Ha continuado ligada al turismo la mayor parte de su vida, más recientemente como operadora de Cayman Routes Island Tours.
“Estoy particularmente orgullosa de mostrar nuestra isla y brindarle a la gente un trasfondo de las Islas Caimán, de la forma en que siempre hemos sabido que ha sido, porque los novatos solo ven lo que tenemos ahora, que es básicamente una jungla de cemento”, dice. “Estamos perdiendo nuestros lugares fuera de lo común, que nos hacen únicos, que nos hacen ser atractivos para visitar y esto está causando mucho estrés a los habitantes de las Islas Caimán”.
Cuando se criaba, pocos lugares estaban fuera del alcance de Roulstone y sus amigos, y los letreros de “prohibido el paso” eran raros. Esa fue una época guiada por el concepto de “Caymankind” o “estilo caimanés”, aunque dicho término inventado por el Departamento de Turismo no se popularizó en la jerga local hasta mucho más tarde.
El término “Caymankind” captura un carácter local único, un espíritu comunitario guiado por la bondad y la caridad, explica Eden Hurlston, un músico local y también un “Rascal”.
Fue una época, venerada en la memoria local, en la que los vecinos estaban pendientes unos de otros, compartían lo que tenían y ayudaban a cuidar a los niños del vecindario.
“Con el estilo caimanés, miramos lo que nos rodea, y tenemos mucho”, dice Hurlston. “Aquí tenemos algo de comida. Tenemos una brisa, los niños se ríen y corren. Somos ricos”.
En muchos sentidos, las islas siguen siendo la misma comunidad acogedora de
la época de “Caymankind”. Son un lugar donde encontrar donaciones de emergencia para una familia necesitada o artículos de bebé para futuros padres puede ser tan fácil como enviar mensajes a un grupo de chat local.
Pero las Islas Caimán, en sí, han cambiado en muchas formas, desde los días del Beach Club Colony, cuando una propiedad juntaba con la siguiente y, con frecuencia, los vecinos compartían un patio común.
Ahora, lugares como la playa Seven Mile están salpicados de letreros de propiedad privada, lo que restringe a los locales a permanecer en el área pública, por debajo de la siempre cambiante marca de la marea alta, que es el punto máximo que alcanza el mar. La combinación del aumento del nivel del mar con grandes estructuras ambientalmente desacertadas, las cuales se construyeron demasiado cerca del mar y eso, para el público, resulta en que haya cada vez menos de la playa emblemática de las Islas Caimán.
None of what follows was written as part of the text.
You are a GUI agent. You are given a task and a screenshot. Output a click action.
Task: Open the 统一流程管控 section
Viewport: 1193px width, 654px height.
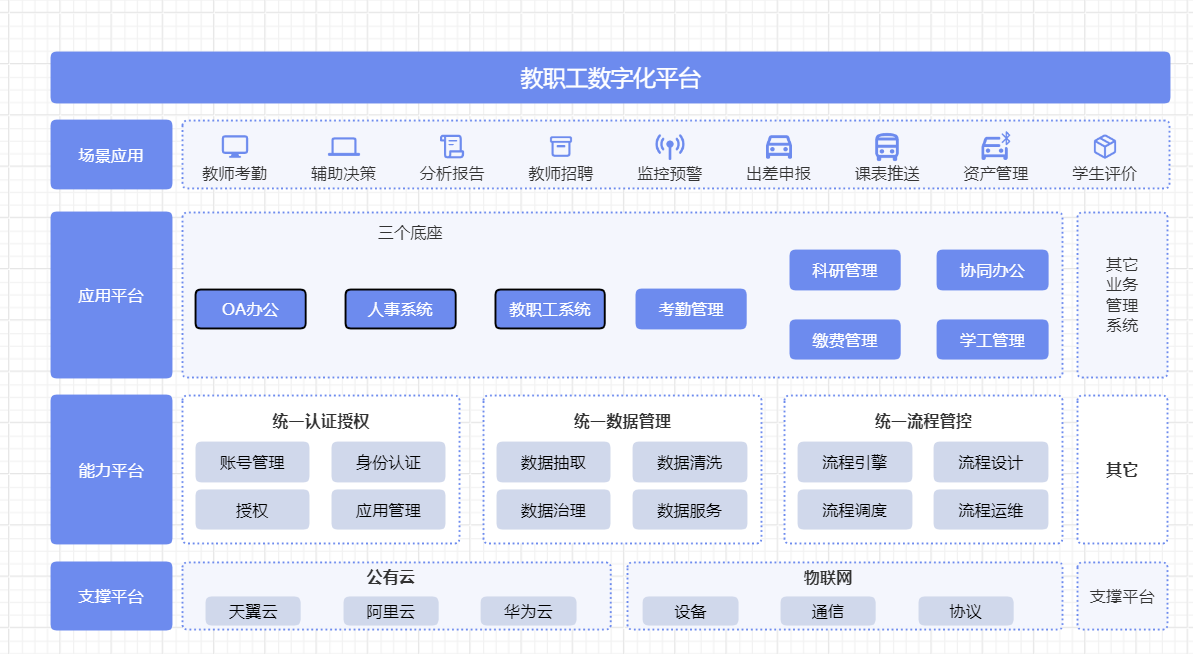pyautogui.click(x=922, y=421)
Existe una creciente frustración evidente entre los caimaneses nativos, muchos de los cuales ven que en sus islas no se construye para ellos, sino para los inversionistas extranjeros y los intereses privados. El descontento se puede ver en debates cada vez más acalorados en las redes sociales y en las miradas apáticas en los cajeros de pago.
“Nuestra gente ahora está en estrés hasta el punto en que ya no podemos regalar ese estilo caimanés. Quiero decir, estamos hablando de abrirnos al turismo, pero ¿a qué los voy a traer de vuelta?”, reflexiona Hurlstone. “Simplemente no nos sentimos en casa estando en nuestra propia tierra. A veces no me siento a gusto en mi propia piel debido a esa ansiedad”.
Hace 20 años, Hurlston regresó a su hogar en las Islas Caimán, después de un tiempo viviendo en el extranjero, un “rito de iniciación” común para los jóvenes caimaneses que a menudo abandonan la isla para estudiar o trabajar. En ese momento, sintió que los pocos miles de dólares que había ahorrado en Hawái serían suficientes para hacerse dueño de una casa y formar una familia. Tenía razón. Ahora tiene esposa, un hijo de seis años y una casa en West Bay.
“Fue muy claro para mí [en 2001] que eso era posible y viable”, cuenta Hurlston. “Y ahora miro a mi hijo y ni siquiera hay una remota posibilidad de eso. Está ridículamente fuera de alcance”.
Esta investigación fue posible en parte gracias al apoyo de Para la Naturaleza, Open Society Foundations y la Fondation Connaissance et Liberté (FOKAL).